オーストラリアあたりでも、どの大学にも、ノーベル賞受賞者がゴロゴロしている。しかし日本に
は数えるほどしかいない。あの天下の東大でも、たったの一人。ちなみにアメリカだけでも、二
五〇人もの受賞者がいる。ヨーロッパ全体では、もっと多い(田丸謙二氏指摘)。

 「構造改革(官僚主導型の政治手法からの脱却)」という言葉がよく聞かれる。しかし今、この
日本でもっとも構造改革が遅れ、もっとも構造改革が求められているのが、文部行政である。
私はその改革について、つぎのように提案する。

(9)中学校、高校では、無学年制の単位履修制度にする。(アメリカ)
(10)中学校、高校では、授業は原則として午前中で終了する。(ドイツ、イタリアなど)
(11)有料だが、低価格の、各種無数のクラブをたちあげる。(ドイツ、カナダ)
(12)クラブ費用の補助。(ドイツ……チャイルドマネー、アメリカ……バウチャ券)
(13)大学入学後の学部変更、学科変更、転籍を自由化する。(欧米各国)
(14)教科書の検定制度の廃止。(各国共通)
(15)官僚主導型の教育体制を是正し、権限を大幅に市町村レベルに委譲する。
(16)学校法人の設立を、許認可制度から、届け出制度にし、自由化をはかる。

 が、何よりも先決させるべき重大な課題は、日本の社会のすみずみにまではびこる、不公平
である。

この日本、公的な保護を受ける人は徹底的に受け、そうでない人は、まったくといってよいほ
ど、受けない。わかりやすく言えば、官僚社会の是正。官僚社会そのものが、不公平社会の温
床になっている。この問題を放置すれば、これらの改革は、すべて水泡に帰す。今の状態で教
育を自由化すれば、一部の受験産業だけがその恩恵をこうむり、またぞろ復活することにな
る。

 ざっと思いついたまま書いたので、細部では議論もあるかと思うが、ここまでしてはじめて「改
革」と言うにふさわしい。

ここにあげた「放課後補習制度」にしても、アメリカでは、すでに教師のインターン制度を導入し
て、私が知るかぎりでも、三〇年以上になる。オーストラリアでは、父母の教育補助制度を導
入して、二〇年以上になる(南オーストラリア州ほか)。

大半の日本人はそういう事実すら知らされていないから、「すごい改革」と思うかもしれないが、
こんな程度では、改革にはならない。少なくとも「改革」とおおげさに言うような改革ではない。

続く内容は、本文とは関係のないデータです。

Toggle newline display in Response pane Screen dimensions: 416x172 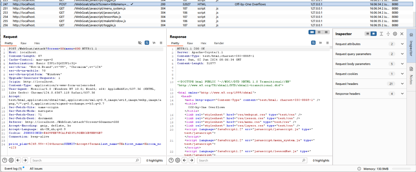click(320, 43)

で、ここにあげた(1)〜(8)の改革案にしても、日本人にはまだ夢のような話かもしれないが、
こうした改革をしないかぎり、日本の教育に明日はない。日本に明日はない。なぜなら日本の
将来をつくるのは、今の子どもたちだからである。

(※1)
 国際教育到達度評価学会(IEA、本部オランダ・一九九九年)の調査によると、日本の中学
生の学力は、数学については、シンガポール、韓国、台湾、香港についで、第五位。以下、オ
ーストラリア、マレーシア、アメリカ、イギリスと続くそうだ。理科については、台湾、シンガポー
ルに次いで第三位。以下韓国、オーストラリア、イギリス、香港、アメリカ、マレーシア、と。

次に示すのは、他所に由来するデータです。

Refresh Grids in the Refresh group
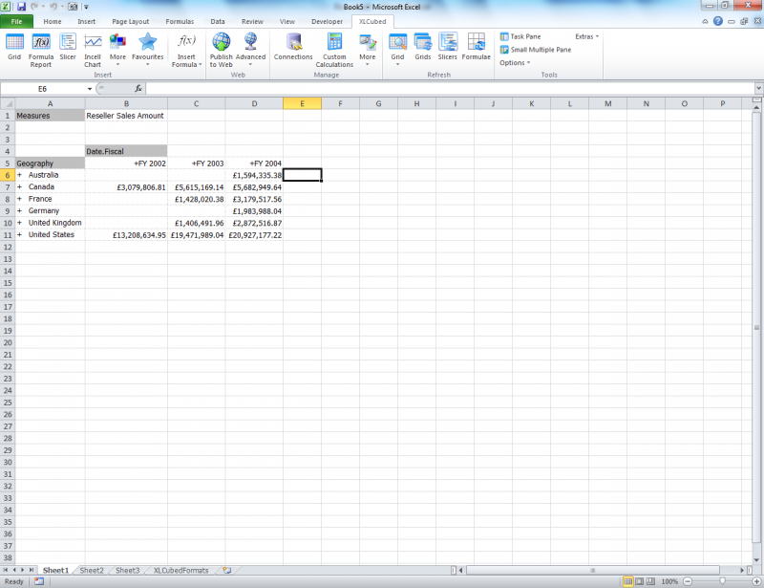 (422, 47)
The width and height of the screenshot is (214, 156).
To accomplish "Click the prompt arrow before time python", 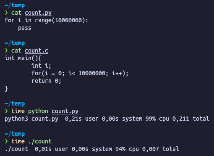I will tap(6, 111).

この結果をみて、文部科学省の徳久治彦中学校課長は、「順位はさがったが、(日本の教育
は)引き続き国際的にみてトップクラスを維持していると言える」(中日新聞)とコメントを寄せて
いる。東京大学大学院教授の苅谷剛彦氏が、「今の改革でだいじょうぶというメッセージを与え
るのは問題が残る」と述べていることとは、対照的である。

ちなみに、「数学が好き」と答えた割合は、日本の中学生が最低(四八%)。「理科が好き」と答
えた割合は、韓国についでビリ二であった(韓国五二%、日本五五%)。学校の外で勉強する
学外学習も、韓国に次いでビリ二。一方、その分、前回(九五年)と比べて、テレビやビデオを
見る時間が、二・六時間から三・一時間にふえている。

で、実際にはどうなのか。東京理科大学理学部の澤田利夫教授が、興味ある調査結果を公表
している。教授が調べた「学力調査の問題例と正答率」によると、つぎのような結果だそうだ。

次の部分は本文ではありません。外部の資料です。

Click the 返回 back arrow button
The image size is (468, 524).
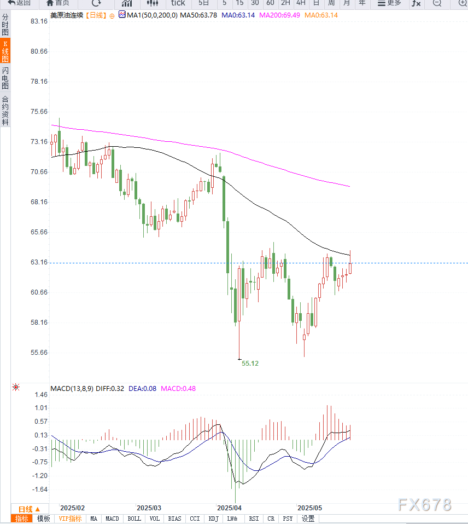point(19,3)
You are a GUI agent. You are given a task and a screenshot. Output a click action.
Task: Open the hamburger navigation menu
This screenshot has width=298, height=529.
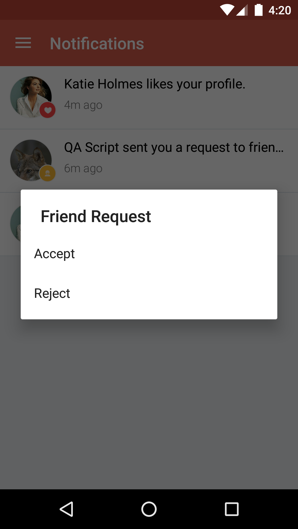(23, 43)
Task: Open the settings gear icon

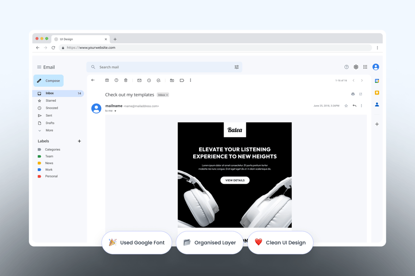Action: pyautogui.click(x=356, y=67)
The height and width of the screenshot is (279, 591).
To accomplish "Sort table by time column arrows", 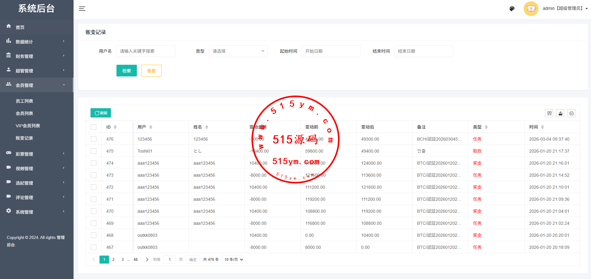I will click(x=542, y=127).
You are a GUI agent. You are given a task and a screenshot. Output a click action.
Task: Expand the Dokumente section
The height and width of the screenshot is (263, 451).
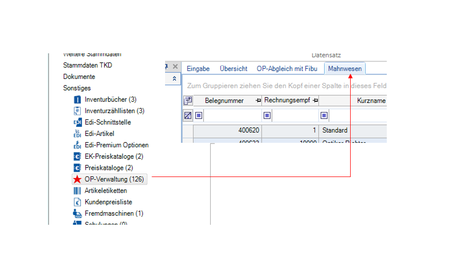pyautogui.click(x=79, y=77)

この二〇年間(一九八二年から二〇〇〇年)だけで、簡単な分数の足し算の正解率は、小学
六年生で、八〇・八%から、六一・七%に低下。分数の割り算は、九〇・七%から六六・五%に
低下。小数の掛け算は、七七・二%から七〇・二%に低下。たしざんと掛け算の混合計算は、
三八・三%から三二・八%に低下。全体として、六八・九%から五七・五%に低下している(同じ
問題で調査)、と。

 いろいろ弁解がましい意見や、文部科学省を擁護した意見、あるいは文部科学省を批判し
た意見などが交錯しているが、日本の子どもたちの学力が低下していることは、もう疑いようが
ない。

同じ澤田教授の調査だが、小学六年生についてみると、「算数が嫌い」と答えた子どもが、二
〇〇〇年度に三〇%を超えた(一九七七年は一三%前後)。反対に「算数が好き」と答えた子
どもは、年々低下し、二〇〇〇年度には三五%弱しかいない。原因はいろいろあるのだろう
が、「日本の教育がこのままでいい」とは、だれも考えていない。

少なくとも、「(日本の教育が)国際的にみてトップクラスを維持していると言える」というのは、も
はや幻想でしかない。

+++++++++++++++++++++

(※2)
 京都大学経済研究所の西村和雄教授(経済計画学)の調査によれば、次のようであったとい
う。

調査は一九九九年と二〇〇〇年の四月に実施。トップレベルの国立五大学で経済学などを研
究する大学院生約一三〇人に、中学、高校レベルの問題を解かせた。結果、二五点満点で平
均は、一六・八五点。同じ問題を、学部の学生にも解かせたが、ある国立大学の文学部一年
生で、二二・九四点。多くの大学の学部生が、大学院生より好成績をとったという。)
(040105改)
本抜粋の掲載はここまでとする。